イメージはApple Watch。FeliCaがないのが残念

ドコモでは、このサービスをApple Watchの使い方の延長線上にあるものとして考えているようで、ちょっと近所におでかけするなら子機だけで、親機のバッテリ消費を抑えるために通話は子機で、といった使い方を提案している。

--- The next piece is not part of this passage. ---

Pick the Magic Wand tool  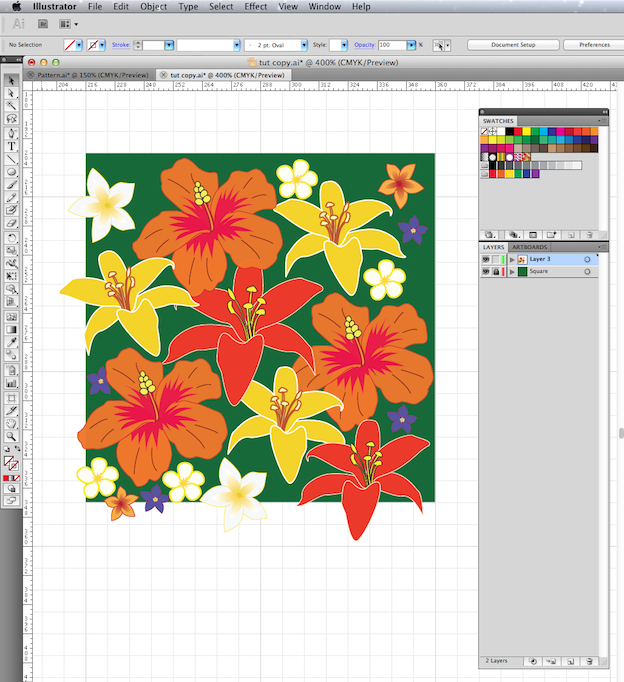pyautogui.click(x=11, y=106)
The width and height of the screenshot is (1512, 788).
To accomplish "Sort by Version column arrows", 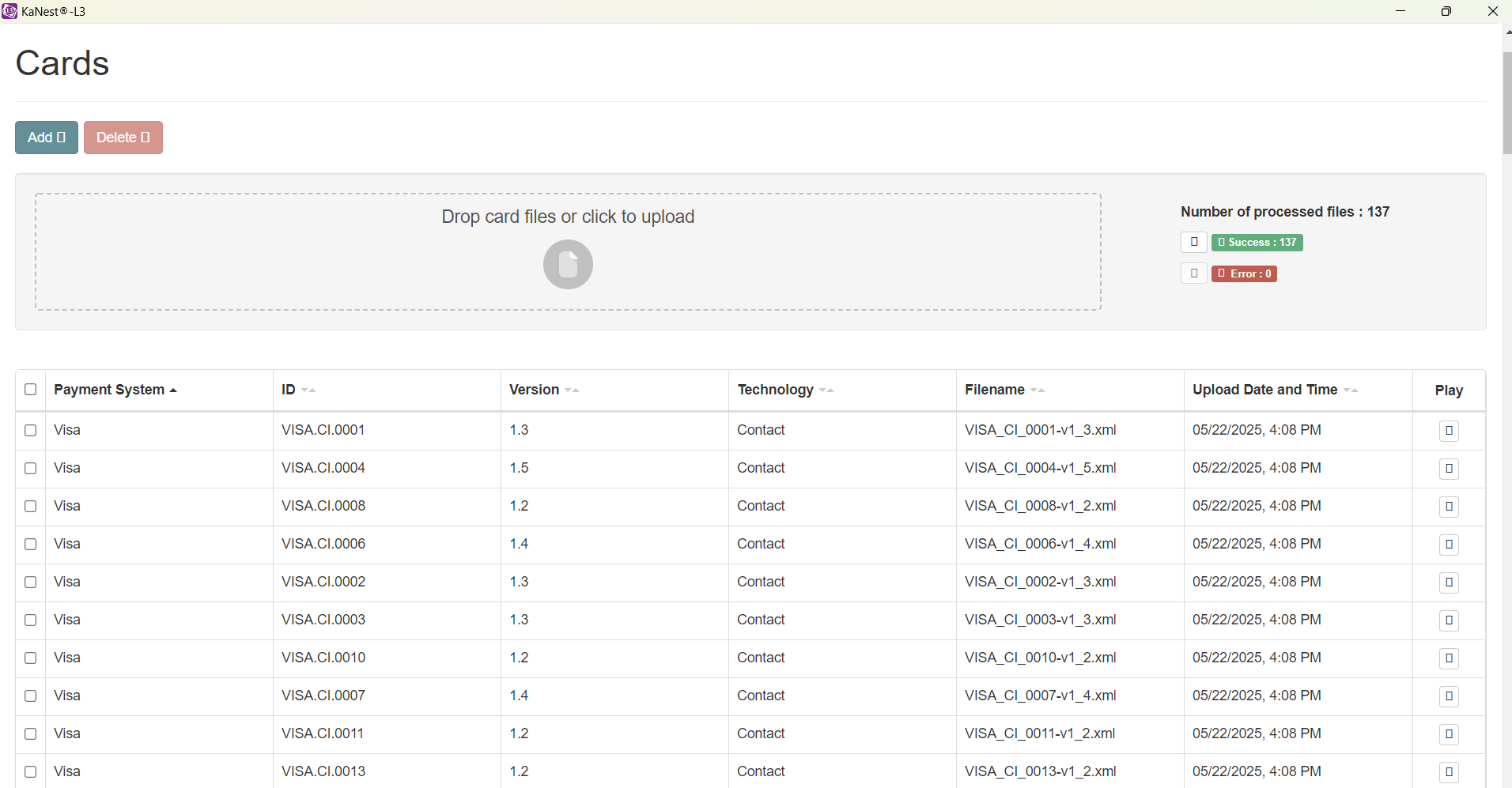I will tap(572, 390).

ちょっと前なら個人事業者が、自宅作業をしている相棒が親機を持ち、経営者が子機を持って出先で営業といった用途のために飛びついたと思うが、ここまで携帯電話が浸透してしまった以上、あくまでも一人のユーザーのために便宜をはかるサービスと考えていいだろう。惜しいと思うのは、Apple WatchのようにFeliCaが使えない点だ。身軽に近所のコンビニに買い物に行ったり、ジョギングにでかけるときこそ、FeliCa、つまりはおサイフケータイとして使いたいと思うんじゃないだろうか。あとは充電端子がmicroUSBということくらいか……。

ドコモには2台目プラスというサービスがあって、同一名義の場合は、シェアオプションとして500円/月で2台目の端末で対象回線のパケットパックをシェアできる。割高なシェアパックを契約する必要もない。2代目プラスのサービスは2回線目はデータ専用で電話番号は独立しているが音声の発着信はできない。逆に、今回の製品はVoLTE対応だが、テザリングなどのデータ通信に依存する機能はないので、通話専用と考えていいだろう。そういう意味でも、このサービスをモバイルルータで使いたいといった需要にも、将来は応えてほしいと期待する。

今、大手キャリアは料金が高すぎるといった政府からの圧力に耐え忍んでいるようだが、こうしたサービスの充実など、まだまだやれることはあるはずだし、高いとされる料金を支払うユーザーは、こうしたきめの細かいサービスに期待しているんじゃないだろうか。